____ FRAGMENTO SELECCIONADO

La filmoteca y la referencia no velada a La ley del deseo, la película que lanzó
a la fama a Almodóvar de quien Salvador Mallo, protagonista de Dolor y gloria, es un alter ego que no quiere ni necesita
disimular esa condición, no es más que la excusa que desencadena el ajuste de
cuentas con su pasado que el personaje encarnado por Antonio Banderas emprende.
La estética psicodélica de la poesía en prosa que describe la geografía de la
enfermedad y el toque de humor surrealista de Julián López en la platea de la
filmoteca, junto con la decoración del piso de Salvador, son quizás los únicos
guiños de la película a ese universo estético tan reconocible de Almodóvar. A
partir de ahí todo es emoción. Y más dolor que gloria.
Salvador se pone al día con su pasado y nos implica a todos
en ese viaje. La película es una declaración de amor, dolor y agradecimiento. Almodóvar,
quien tanto se benefició de ser icono de la Movida madrileña en su
interpretación más superficial y más acrítica, da un manotazo en la mesa para
recordarnos, al fin, que no era oro todo lo que relucía y que un Madrid
arrollador que cabalgaba a lomos del caballo asesino se llevó por el sumidero
el futuro de muchos. Gracias, Asier Etxeandía, por ese monólogo estremecedor. Nos
enfrenta, como nunca, al amor, a su pérdida, a la renuncia, a la necesidad de
saber decir adiós, en esa conversación tan hermosa y nostálgica con Leonardo
Sbaraglia. Y también nos pone ante el espejo del deseo, y a su descubrimiento,
reflejados en uno de los desnudos mejor rodados y más cargados de significado
que he visto en mi vida. Recorremos con Salvador, descarnadamente, la relación que
tenemos con el dolor: el que nos causa la enfermedad real y la imaginada, en un
honesto reconocimiento de la hipocondría como elemento bloqueador. En Dolor y gloria también hay generosidad, egoísmo,
agradecimiento, lealtad. Y hay una de las declaraciones de amor más bellas hacia
una madre, sino la que más, que vais a poder ver nunca: a través de tres
miradas (la del pequeñísimo Salvador a la madre que canta al borde de un río manchego,
la del niño Salvador a la madre que cose en la semioscuridad de una cueva de
Paterna y la del Salvador maduro a una madre que al fin de sus días, en una
terraza de Madrid, le revela todo lo que quedó pendiente entre ellos) y a
través de la conciencia dolorosa de que no canalizó bien ese amor y que tenía
la necesidad de gritárselo a través de esta película. Y nos duele con él, con
Salvador, con Pedro, ese grito a destiempo a todas las madres que ya se han
ido. Lo rememoro y se me anuda la garganta.

________

* _PARTES DEL EJERCICIO_
1) Transcribe del texto sobre Dolor y gloria todo lo que va desde "La filmoteca y" hasta "Antonio Banderas emprende.", ambos incluidos.
2) Traduce al inglés esta oración del texto sobre Dolor y gloria: "Salvador se pone al día con su pasado y nos implica a todos en ese viaje."
3) Prosigue el texto sobre Dolor y gloria a partir de su última oración.

____ DATOS EN BRUTO

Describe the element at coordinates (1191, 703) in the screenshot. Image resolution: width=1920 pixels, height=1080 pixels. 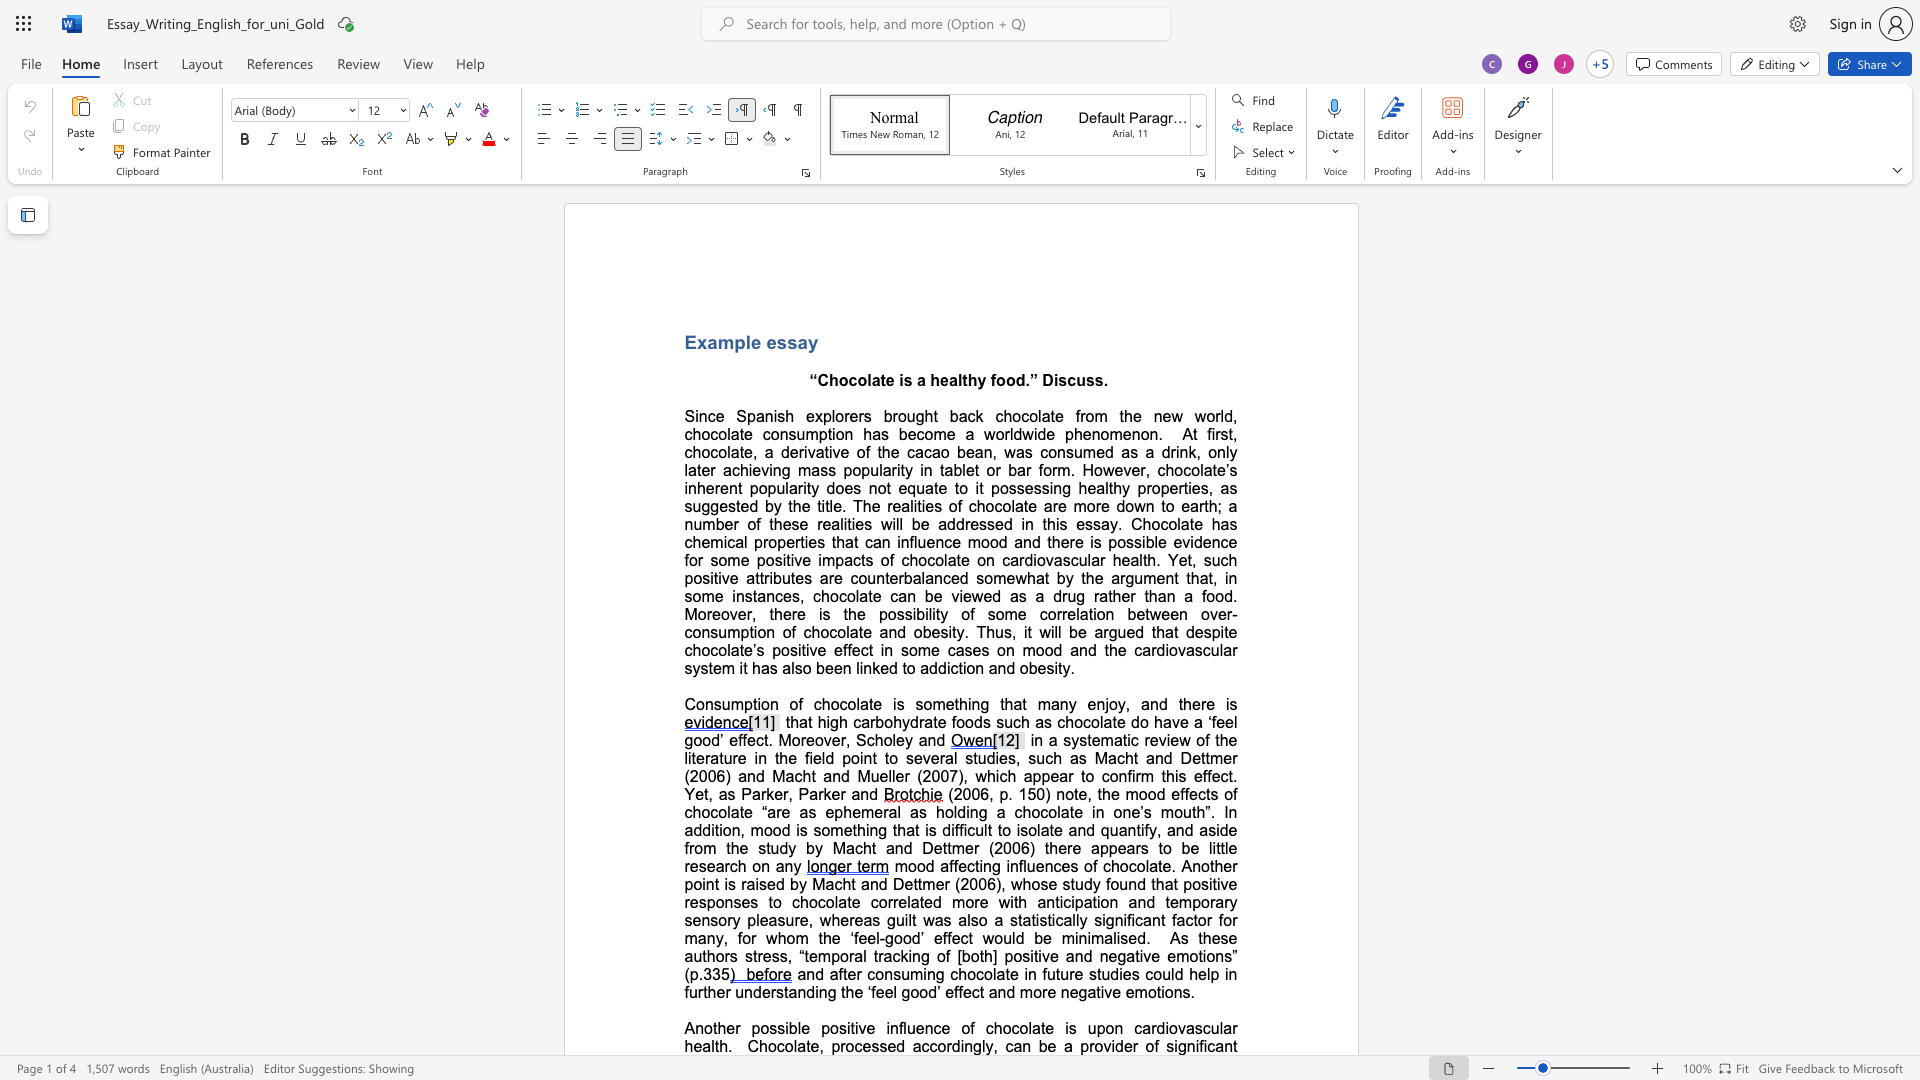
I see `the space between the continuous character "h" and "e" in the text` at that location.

________

* _RESPUESTAS EN ORDEN_
1)
La filmoteca y la referencia no velada a La ley del deseo, la película que lanzó
a la fama a Almodóvar de quien Salvador Mallo, protagonista de Dolor y gloria, es un alter ego que no quiere ni necesita
disimular esa condición, no es más que la excusa que desencadena el ajuste de
cuentas con su pasado que el personaje encarnado por Antonio Banderas emprende.

2) Salvador catches up with his past and draws all of us into that journey.

3)
Y todo este caudal de sentimientos está muy bien contado.
Primero y ante todo por los intérpretes. Antonio Banderas rompe mis prejuicios
y está magistral. En su ternura. En su decadencia. En su dolor. Incluso cuando
a veces ves en su Salvador los movimientos y la manera de hablar de Pedro
Almodóvar, nunca llega a atravesar la fina línea de la caricatura. Pero sería injusto
no reconocer a todos y cada uno de los demás actores y actrices de la película.
Que Asier Etxeandía, Leonardo Sbaraglia, Julieta Serrano o Penélope Cruz estén
magníficos tampoco nos va a sorprender a estas alturas. Pero es que no hay ni
una sola fisura en el casting, obra de la siempre acertada Yolanda Serrano: la
contención de Nora Navas, la perplejidad de César Vicente, la socarronería de
Pedro Casablanc…y esos dos niños deliciosos. La historia está también muy bien
narrada a través de la fotografía y la luz, del maestro José Luis Alcaine. El
contraste entre un espacio cerrado, abigarrado, lleno de color pero oscuro y un
espacio abierto, austero, monocolor pero intensamente luminoso nos dicen mucho más
sobre la infancia modesta pero relativamente feliz y la madurez cargada de
glorias pero también de dolor que 20 páginas de texto. De la música ya ni
comento nada, porque nadie entendería ya las mejores películas de Almodóvar sin
que Alberto Iglesias les regalase la banda sonora (enlace a la BSO en Spotify).
De verdad, si no lo habéis logrado aún, haceos ese favor e
id al cine a saborear Dolor y gloria.
A llorar en silencio. A emocionaros. A que se os haga un nudo en la garganta al
rememorar las escenas aún pasadas las horas (o los días) de haberla visto.
Gracias por regalarnos momentos así.